__Exercise instructions__.
Put the lines of the listing below into a Markdown table with the columns Row and Line, numbering each row and leaving out blank lines and pictures. Begin at the line that has "on message-text: I" and stop at the end of the listing.

__Data to examine__.

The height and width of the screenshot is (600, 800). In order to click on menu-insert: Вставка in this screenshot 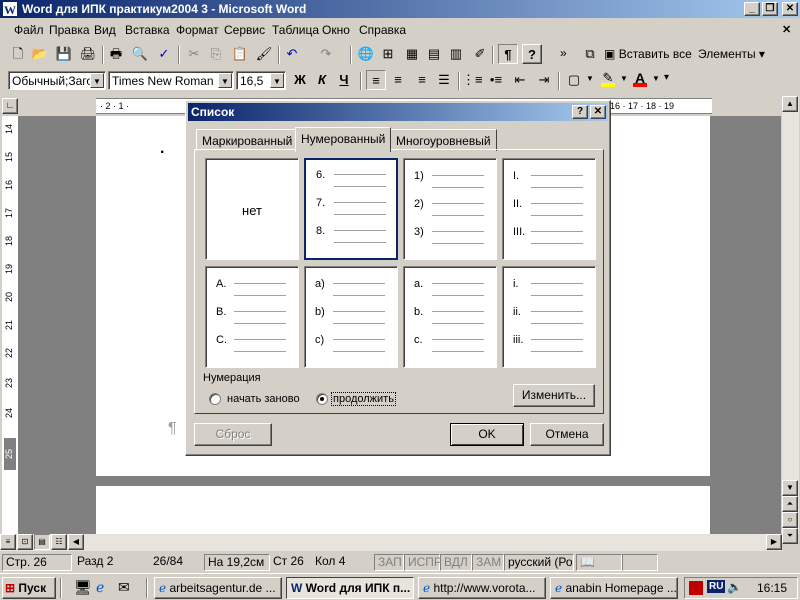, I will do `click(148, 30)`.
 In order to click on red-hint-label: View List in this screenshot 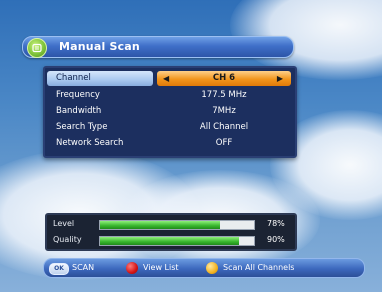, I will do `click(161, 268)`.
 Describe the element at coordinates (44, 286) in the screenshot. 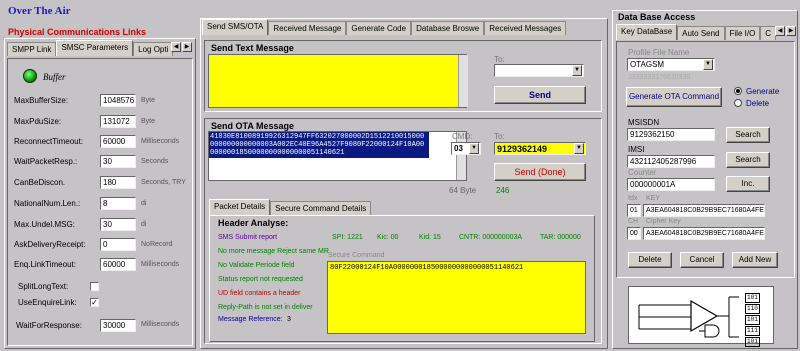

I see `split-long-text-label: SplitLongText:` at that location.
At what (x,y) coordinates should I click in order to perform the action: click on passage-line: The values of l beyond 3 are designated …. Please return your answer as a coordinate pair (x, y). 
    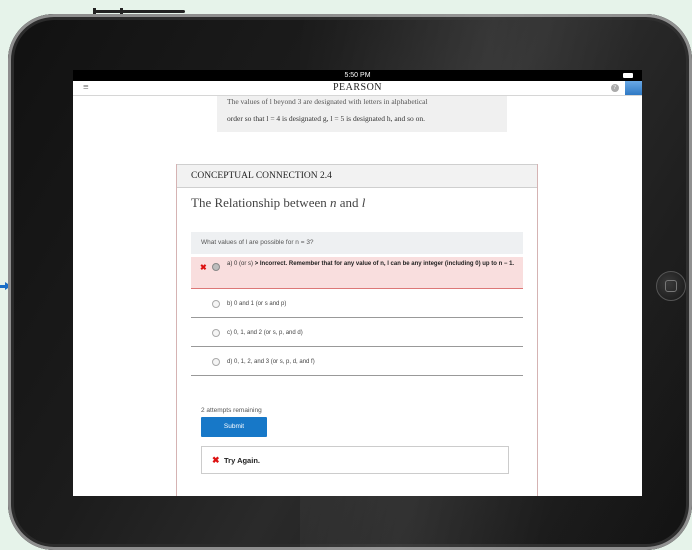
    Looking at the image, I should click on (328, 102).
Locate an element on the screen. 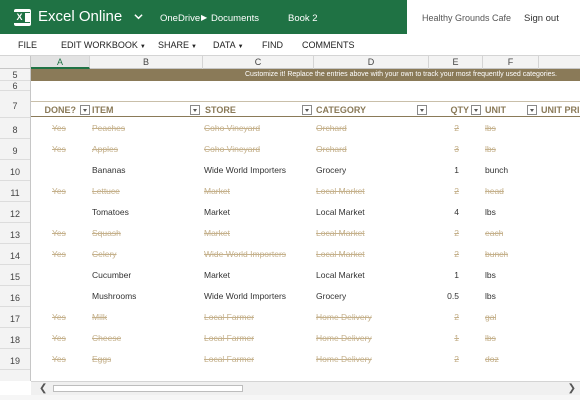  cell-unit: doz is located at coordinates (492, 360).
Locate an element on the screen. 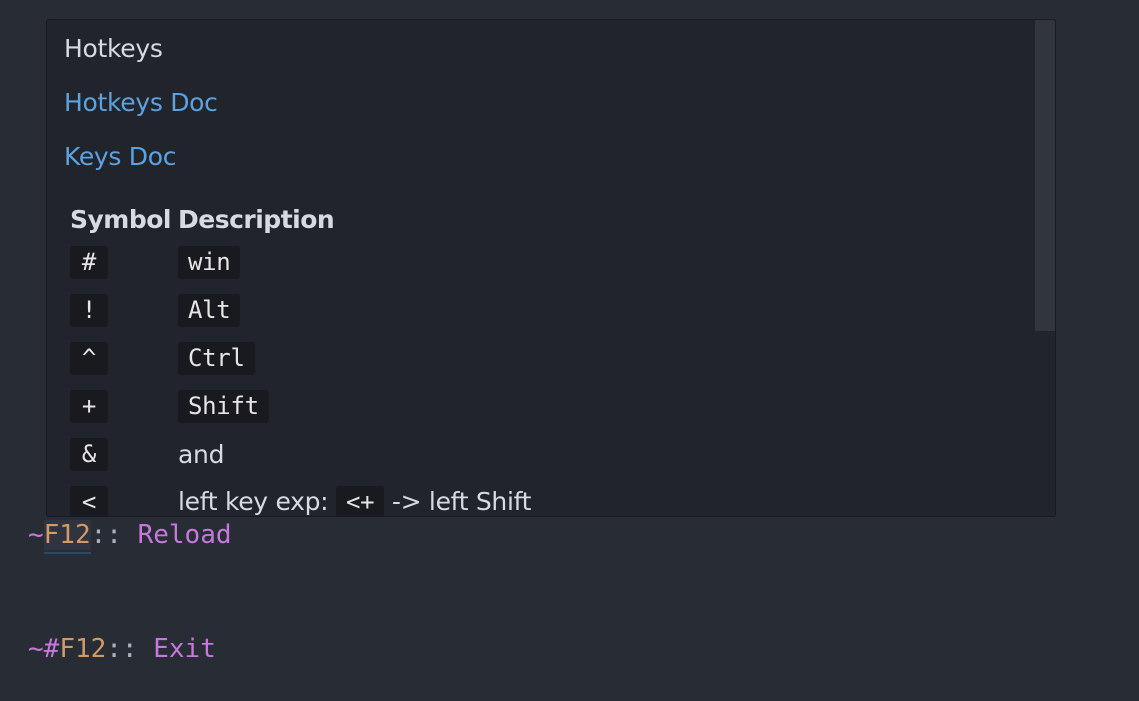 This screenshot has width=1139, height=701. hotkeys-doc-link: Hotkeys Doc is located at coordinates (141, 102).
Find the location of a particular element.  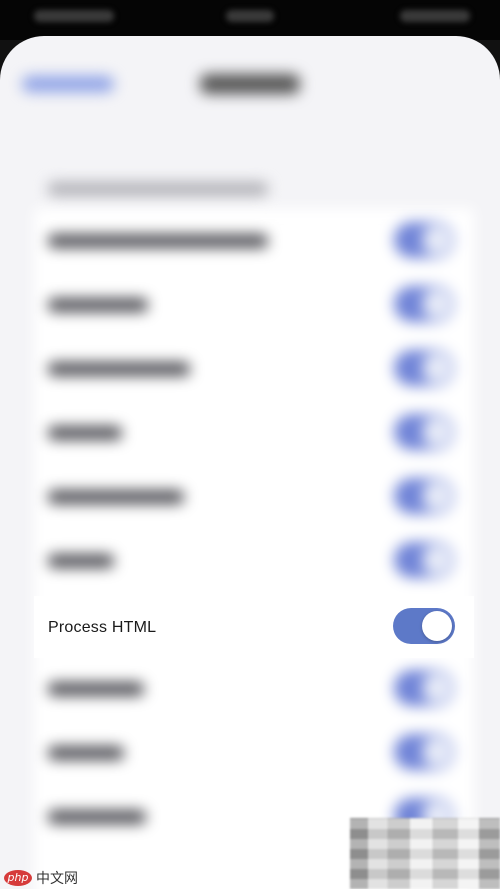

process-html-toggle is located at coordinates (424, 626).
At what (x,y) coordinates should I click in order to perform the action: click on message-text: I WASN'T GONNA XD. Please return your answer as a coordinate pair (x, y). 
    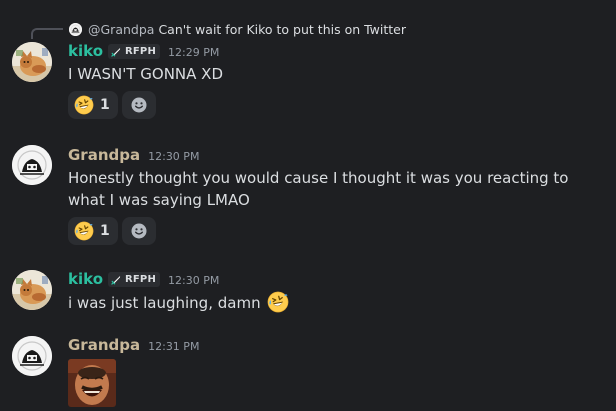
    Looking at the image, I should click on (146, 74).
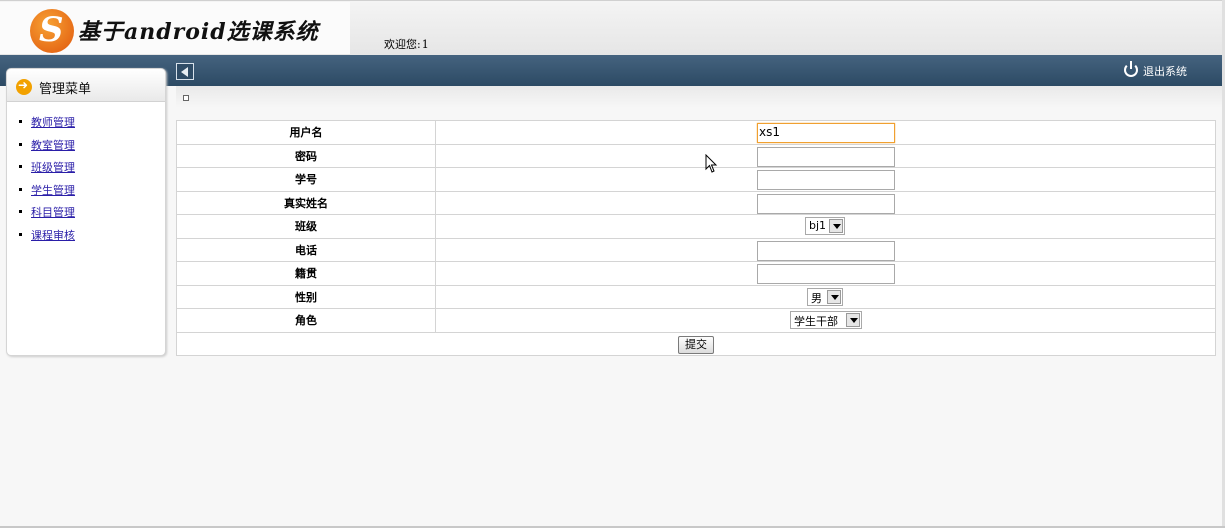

__Exercise result__.
| Row | Line |
|---|---|
| 1 | At what (x,y) coordinates should I click in order to perform the action: click on message-text: I WASN'T GONNA XD. Please return your answer as a coordinate pair (x, y).  |
| 2 |     Looking at the image, I should click on (146, 74). |